The trial was the first in the world to centre on the agency’s controversial programme, in which “terror” suspects are thought to have been transferred to countries known to practise torture.

The case concerned the seizure of Osama Moustafa Hassan Nasr, also known as Abu Omar, and his transfer to Egypt, where he claims he was tortured.

All of the Americans were tried in absentia, with 22 sentenced to five years in jail and Robert Seldon Lady, the Milan CIA station chief, handed eight years in prison.

The AFP news agency reported that two Italians were given three-year prison terms.

Citing diplomatic immunity, Judge Oscar Magi told the Milan courtroom on Wednesday that he was acquitting three other Americans.

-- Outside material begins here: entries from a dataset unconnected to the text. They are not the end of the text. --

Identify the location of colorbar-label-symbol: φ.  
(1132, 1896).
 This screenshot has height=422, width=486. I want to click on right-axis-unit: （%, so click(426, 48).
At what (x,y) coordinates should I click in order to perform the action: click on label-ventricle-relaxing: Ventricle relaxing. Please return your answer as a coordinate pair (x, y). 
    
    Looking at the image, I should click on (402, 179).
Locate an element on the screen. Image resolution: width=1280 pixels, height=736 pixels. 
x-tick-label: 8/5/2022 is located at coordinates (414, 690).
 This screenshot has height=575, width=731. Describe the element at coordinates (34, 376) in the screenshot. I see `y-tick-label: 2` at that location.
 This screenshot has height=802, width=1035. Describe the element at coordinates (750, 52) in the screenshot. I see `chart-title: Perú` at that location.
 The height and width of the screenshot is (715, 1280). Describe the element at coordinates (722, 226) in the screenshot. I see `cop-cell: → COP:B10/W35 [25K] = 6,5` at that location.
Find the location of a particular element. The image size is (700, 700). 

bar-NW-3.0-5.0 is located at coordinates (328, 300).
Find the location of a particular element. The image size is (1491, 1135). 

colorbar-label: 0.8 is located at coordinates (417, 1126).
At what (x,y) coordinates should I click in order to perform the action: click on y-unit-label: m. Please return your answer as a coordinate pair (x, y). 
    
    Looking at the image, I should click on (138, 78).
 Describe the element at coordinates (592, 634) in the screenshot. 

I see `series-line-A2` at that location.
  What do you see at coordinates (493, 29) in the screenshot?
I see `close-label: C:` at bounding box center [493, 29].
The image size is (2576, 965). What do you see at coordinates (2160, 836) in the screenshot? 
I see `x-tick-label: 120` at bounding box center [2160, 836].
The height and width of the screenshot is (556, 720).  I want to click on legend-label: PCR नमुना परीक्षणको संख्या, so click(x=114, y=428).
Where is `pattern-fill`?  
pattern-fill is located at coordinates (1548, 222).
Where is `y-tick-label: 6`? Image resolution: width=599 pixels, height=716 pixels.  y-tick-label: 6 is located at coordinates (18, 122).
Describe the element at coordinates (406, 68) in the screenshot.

Magi also dropped the case against Nicolo Pollari, the former head of Italy’s Sismi military intelligence service, and his ex-deputy.

‘Brutally tortured’

Twenty-five CIA agents and a US air force colonel had been cited in the trial, which also involved seven Italian secret service officials.

Abu Omar, an imam granted political asylum in Italy, was taken from a Milan street on February 17, 2003, in an operation allegedly co-ordinated by the CIA and SISMI.

It is alleged that he was then taken to a US air force base in northeastern Italy, then flown to the US base in Ramstein, Germany, and on to Cairo.

He was released after four years in prison without being charged, and currently lives in Egypt.

Abu Omar told Human Rights Watch in 2007 that he was “hung up like a slaughtered sheep and given electrical shocks” during his time in Egypt.

“I was brutally tortured and I could hear the screams of others who were tortured too,” he told the organisation.

His suspected captors failed to take many standard precautions and had spoken openly on mobile phones, leaving investigators to suspect that the US agents had cleared their intentions with senior Italian intelligence officials.

Abu Omar’s lawyer is requesting $14m in damages.